– PEDRO LUSO DE CARVALHO
Por ocasião da realização de negócio jurídico, cujo objeto seja bem
imóvel (terreno, casa ou apartamento), com pagamento feito mediante prestações
mensais, acrescidos da quantia dada a título de arras, é natural que vendedor e
comprador tomem os cuidados necessários para o caso de descumprimento do ajuste
firmado, que poderá resultar na rescisão do contrato, por culpa de uma das
partes. Tal precaução visa impedir que a parte inocente arque com prejuízos
injustificáveis, como, por exemplo, a perda da integralidade dos valores
alcançados, quer como arras, quer como pagamento das prestações, na hipótese da
não-execução do contrato.
No caso sob-hipótese, não pode o comprador, que deixa de pagar as
prestações ajustadas no contrato de promessa de compra e venda, perder toda a
quantia dada a título de sinal de pagamento, e de prestações, ainda não
integralizadas, mesmo sendo ele o responsável pela a não realização do negócio
jurídico convencionado. Se assim fosse, configurar-se-ia enriquecimento sem
causa, vedado tanto pelo Código Civil, como pelo Código do Consumidor.
Nesse sentido, a Terceira Turma Recursal Cível do Tribunal de Justiça do
Estado do Rio Grande do Sul RS, que teve como Relator o Dr. Carlos Eduardo
Richinitti, manifestou-se ao julgar o Recurso Inominado nº 71001288059, em 07
de agosto de 2007, como se vê pela ementa abaixo:
“RESCISÃO CONTRATUAL.
RECIBO DE ARRAS. CONTRATO DE PROMESSA DE COMPRA E VENDA DE IMÓVEL. DEVOLUÇÃO
DAS PARCELAS PAGAS. ABATIMENTO DO PERCENTUAL CORRESPONDENTE A 20% A TÍTULO DE
PERDAS E DANOS SOBRE OS VALORES A SEREM RESTITUÍDOS. SENTENÇA MANTIDA. RECURSO
DESPROVIDO”.
Cumpre ainda dar ênfase à parte do voto do Relator, in verbis:
“Não assiste razão à
recorrente. A sentença de primeiro grau bem examinou a matéria trazida aos
autos, devendo ser mantida por seus próprios fundamentos. Acresço. Em um
contrato de compra e venda rescindido, a retenção de todos os valores pagos e a
restituição do bem configuram enriquecimento sem causa, pelo que correta a
decisão de determinar a restituição, mediante a retenção de um percentual a
título de perdas e danos”.

◆ ENUNCIADO A ◆
Responda às perguntas sobre o texto a respeito da rescisão de contrato de compra e venda de imóvel:
(i) Que órgão julgou o Recurso Inominado nº 71001288059?
(ii) Que percentual a ementa manda abater a título de perdas e danos?
(iii) Quais códigos vedam o enriquecimento sem causa, segundo o texto?

◆ DADOS FORNECIDOS ◆
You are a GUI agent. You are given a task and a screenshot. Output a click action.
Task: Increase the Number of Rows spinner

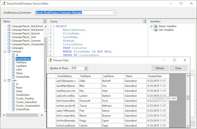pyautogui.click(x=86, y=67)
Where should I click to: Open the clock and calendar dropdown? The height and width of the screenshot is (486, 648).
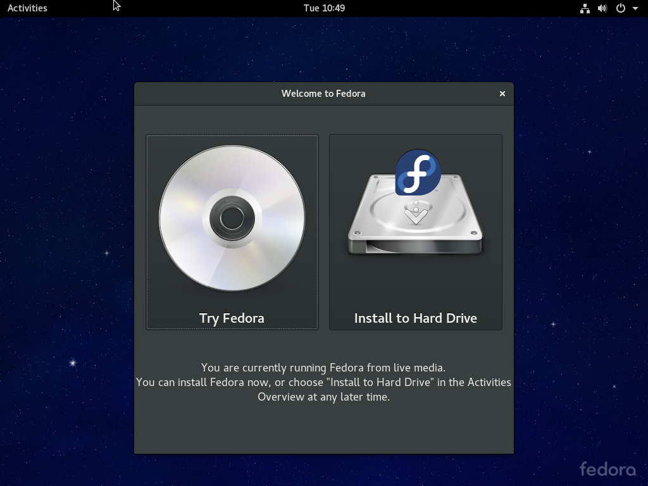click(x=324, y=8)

--

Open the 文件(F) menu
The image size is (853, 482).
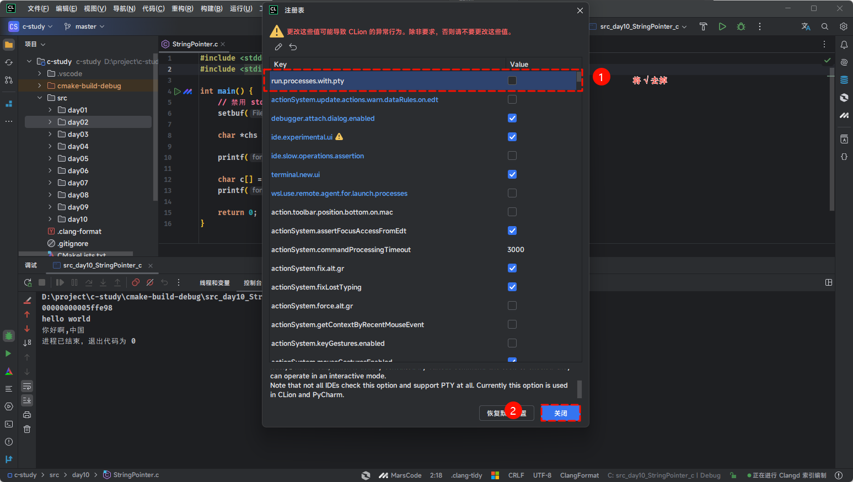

◆ ENUNCIADO B ◆
Reproduza, das entradas acima, as linhas que vão da que contém "Where should I" até a que contém "click(x=324, y=8)", incluindo ambas. Omita as imagens.

◆ RESPOSTA CORRETA A ◆
(i) A Terceira Turma Recursal Cível do Tribunal de Justiça do Estado do Rio Grande do Sul.
(ii) 20%, sobre os valores a serem restituídos.
(iii) O Código Civil e o Código do Consumidor.

◆ RESPOSTA CORRETA B ◆
Where should I click to: Open the clock and calendar dropdown? The height and width of the screenshot is (486, 648).
click(x=324, y=8)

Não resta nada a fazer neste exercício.